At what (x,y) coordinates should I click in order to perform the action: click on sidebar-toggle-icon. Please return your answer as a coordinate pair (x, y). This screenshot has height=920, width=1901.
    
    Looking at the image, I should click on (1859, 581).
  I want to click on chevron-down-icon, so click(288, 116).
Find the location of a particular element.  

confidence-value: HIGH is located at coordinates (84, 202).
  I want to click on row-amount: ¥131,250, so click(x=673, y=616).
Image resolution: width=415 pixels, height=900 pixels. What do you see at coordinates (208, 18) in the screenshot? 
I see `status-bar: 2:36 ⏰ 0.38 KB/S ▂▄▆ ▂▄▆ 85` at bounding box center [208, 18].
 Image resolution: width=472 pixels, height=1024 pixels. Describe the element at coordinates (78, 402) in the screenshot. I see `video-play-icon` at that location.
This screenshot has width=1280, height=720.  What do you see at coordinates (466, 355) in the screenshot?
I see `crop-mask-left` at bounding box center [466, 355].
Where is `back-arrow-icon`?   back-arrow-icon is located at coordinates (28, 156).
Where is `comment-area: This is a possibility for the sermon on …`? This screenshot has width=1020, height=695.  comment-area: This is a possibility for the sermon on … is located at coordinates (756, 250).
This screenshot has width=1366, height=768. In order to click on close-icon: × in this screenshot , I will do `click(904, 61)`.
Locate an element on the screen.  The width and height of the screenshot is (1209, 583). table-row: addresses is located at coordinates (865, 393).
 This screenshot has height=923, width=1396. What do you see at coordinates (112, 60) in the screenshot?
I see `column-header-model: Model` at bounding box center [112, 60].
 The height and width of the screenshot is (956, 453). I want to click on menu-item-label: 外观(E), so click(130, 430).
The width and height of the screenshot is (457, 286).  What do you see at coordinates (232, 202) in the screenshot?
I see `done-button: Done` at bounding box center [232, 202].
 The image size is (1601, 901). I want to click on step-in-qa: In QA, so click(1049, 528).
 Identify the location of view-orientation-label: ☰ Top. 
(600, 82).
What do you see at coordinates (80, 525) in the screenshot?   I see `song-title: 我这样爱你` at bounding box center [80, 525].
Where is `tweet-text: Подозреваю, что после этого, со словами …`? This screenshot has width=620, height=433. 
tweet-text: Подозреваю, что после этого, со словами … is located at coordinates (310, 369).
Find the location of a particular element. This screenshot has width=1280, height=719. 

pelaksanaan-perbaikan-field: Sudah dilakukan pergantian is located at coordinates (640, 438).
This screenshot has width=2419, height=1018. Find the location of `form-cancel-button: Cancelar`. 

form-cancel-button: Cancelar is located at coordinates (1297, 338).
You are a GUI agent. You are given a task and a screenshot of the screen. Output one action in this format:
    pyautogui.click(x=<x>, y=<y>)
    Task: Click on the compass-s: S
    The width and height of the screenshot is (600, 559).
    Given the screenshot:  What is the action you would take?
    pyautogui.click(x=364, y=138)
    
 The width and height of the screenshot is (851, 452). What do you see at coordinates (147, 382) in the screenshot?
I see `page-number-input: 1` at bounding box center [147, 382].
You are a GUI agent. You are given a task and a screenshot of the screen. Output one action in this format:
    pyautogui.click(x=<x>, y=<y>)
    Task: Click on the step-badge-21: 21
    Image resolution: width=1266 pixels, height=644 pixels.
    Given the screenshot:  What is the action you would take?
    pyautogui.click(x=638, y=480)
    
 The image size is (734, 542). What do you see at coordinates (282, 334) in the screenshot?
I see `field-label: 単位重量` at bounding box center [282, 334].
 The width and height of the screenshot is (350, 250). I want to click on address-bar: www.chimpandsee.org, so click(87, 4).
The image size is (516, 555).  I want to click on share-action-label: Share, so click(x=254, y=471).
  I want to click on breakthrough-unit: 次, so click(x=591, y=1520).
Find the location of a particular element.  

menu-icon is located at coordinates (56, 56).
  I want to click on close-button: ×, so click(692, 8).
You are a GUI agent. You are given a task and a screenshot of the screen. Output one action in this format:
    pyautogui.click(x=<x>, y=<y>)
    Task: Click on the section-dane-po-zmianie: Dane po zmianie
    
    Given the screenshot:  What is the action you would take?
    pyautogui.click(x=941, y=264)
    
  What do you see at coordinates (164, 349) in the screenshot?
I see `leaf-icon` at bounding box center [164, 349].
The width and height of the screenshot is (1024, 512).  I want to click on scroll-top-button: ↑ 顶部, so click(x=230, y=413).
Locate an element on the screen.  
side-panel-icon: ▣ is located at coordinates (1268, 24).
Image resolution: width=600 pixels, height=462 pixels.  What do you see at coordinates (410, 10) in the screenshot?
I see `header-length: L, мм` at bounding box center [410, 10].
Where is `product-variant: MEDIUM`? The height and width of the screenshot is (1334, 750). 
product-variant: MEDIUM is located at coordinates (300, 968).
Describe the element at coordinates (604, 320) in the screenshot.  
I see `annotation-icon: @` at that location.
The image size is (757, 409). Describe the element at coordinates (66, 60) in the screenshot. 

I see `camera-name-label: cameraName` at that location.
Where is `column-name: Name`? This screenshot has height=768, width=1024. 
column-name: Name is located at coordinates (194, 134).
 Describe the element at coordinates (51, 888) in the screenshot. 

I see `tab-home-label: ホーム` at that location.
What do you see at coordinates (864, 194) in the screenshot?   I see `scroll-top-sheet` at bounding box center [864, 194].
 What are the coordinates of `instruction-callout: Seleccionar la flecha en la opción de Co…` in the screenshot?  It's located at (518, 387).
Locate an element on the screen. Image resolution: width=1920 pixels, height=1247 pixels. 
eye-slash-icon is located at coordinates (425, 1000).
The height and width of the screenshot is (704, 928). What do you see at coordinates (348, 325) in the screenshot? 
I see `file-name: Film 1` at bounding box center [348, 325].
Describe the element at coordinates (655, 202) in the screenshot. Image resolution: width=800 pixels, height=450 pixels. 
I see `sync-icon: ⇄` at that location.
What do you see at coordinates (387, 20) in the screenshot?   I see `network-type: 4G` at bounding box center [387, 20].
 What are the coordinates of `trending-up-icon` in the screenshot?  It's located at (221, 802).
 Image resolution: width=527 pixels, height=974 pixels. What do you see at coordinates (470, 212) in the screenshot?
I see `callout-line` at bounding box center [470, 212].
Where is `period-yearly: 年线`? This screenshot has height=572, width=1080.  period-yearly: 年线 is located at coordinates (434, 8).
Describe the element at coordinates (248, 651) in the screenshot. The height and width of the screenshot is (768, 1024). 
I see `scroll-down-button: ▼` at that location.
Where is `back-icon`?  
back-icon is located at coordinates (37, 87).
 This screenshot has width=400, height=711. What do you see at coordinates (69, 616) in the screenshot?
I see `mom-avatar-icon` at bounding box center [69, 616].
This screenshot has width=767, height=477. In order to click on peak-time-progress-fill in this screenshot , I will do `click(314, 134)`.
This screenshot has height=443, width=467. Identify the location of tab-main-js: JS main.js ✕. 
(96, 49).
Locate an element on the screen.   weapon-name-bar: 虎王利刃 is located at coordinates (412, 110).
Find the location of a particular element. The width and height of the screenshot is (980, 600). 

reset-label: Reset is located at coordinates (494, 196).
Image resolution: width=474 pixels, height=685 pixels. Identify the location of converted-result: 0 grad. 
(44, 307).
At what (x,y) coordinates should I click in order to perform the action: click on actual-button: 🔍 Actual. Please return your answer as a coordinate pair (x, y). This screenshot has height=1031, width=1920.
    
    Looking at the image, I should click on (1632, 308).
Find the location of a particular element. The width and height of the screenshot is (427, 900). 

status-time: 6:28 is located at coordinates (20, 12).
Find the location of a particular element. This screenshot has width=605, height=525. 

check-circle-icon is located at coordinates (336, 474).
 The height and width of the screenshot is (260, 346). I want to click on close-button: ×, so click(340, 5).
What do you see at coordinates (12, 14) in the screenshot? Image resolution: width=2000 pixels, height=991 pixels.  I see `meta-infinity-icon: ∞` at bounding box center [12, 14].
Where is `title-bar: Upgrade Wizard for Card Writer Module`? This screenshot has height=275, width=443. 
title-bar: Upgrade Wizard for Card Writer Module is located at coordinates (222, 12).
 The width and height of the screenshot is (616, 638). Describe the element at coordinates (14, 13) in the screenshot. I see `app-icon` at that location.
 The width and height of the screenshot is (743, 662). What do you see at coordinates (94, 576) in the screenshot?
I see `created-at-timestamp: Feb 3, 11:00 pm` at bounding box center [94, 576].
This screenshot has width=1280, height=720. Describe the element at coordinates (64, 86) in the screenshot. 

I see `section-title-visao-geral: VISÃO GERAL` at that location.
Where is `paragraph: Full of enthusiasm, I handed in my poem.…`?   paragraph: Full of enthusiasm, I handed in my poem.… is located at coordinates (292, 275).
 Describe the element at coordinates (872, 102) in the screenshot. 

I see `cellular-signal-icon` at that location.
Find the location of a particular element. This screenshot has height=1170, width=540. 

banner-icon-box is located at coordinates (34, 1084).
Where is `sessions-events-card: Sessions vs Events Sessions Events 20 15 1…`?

···

Work to complete: Edit the stretch from the line containing "coordinates (412, 110)." through the line containing "reset-label: Reset is", swapping "particular" for "specific" and keeping all else the same. Output only those lines.

Answer space:
Locate an element on the screen.   weapon-name-bar: 虎王利刃 is located at coordinates (412, 110).
Find the location of a specific element. The width and height of the screenshot is (980, 600). 

reset-label: Reset is located at coordinates (494, 196).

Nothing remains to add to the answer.